[Given task] Can you rewrite the rows from the very first one through the line containing "Looking at the screenshot, I should 810,503.", changing every "Instruction" to "Command" and leaving everything else the same?

[Raw rows]
------------------------

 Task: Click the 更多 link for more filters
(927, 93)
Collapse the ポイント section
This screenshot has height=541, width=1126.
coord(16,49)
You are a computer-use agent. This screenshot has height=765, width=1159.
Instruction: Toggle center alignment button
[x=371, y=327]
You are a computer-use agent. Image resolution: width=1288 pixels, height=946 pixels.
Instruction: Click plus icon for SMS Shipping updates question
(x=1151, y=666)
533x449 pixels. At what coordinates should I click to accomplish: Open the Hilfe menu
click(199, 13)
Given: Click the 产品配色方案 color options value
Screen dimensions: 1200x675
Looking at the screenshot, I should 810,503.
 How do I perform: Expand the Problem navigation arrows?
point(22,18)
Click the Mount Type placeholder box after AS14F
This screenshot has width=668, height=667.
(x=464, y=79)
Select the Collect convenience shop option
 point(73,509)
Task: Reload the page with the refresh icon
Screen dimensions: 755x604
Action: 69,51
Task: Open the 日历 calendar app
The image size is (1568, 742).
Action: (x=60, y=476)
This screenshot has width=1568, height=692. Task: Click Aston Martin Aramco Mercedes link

------------------------

[Exercise result]
 Task: Click the 更多 link for more filters
(927, 93)
Collapse the ポイント section
This screenshot has height=541, width=1126.
coord(16,49)
You are a computer-use agent. This screenshot has height=765, width=1159.
Command: Toggle center alignment button
[x=371, y=327]
You are a computer-use agent. Image resolution: width=1288 pixels, height=946 pixels.
Command: Click plus icon for SMS Shipping updates question
(x=1151, y=666)
533x449 pixels. At what coordinates should I click to accomplish: Open the Hilfe menu
click(199, 13)
Given: Click the 产品配色方案 color options value
Screen dimensions: 1200x675
Looking at the screenshot, I should 810,503.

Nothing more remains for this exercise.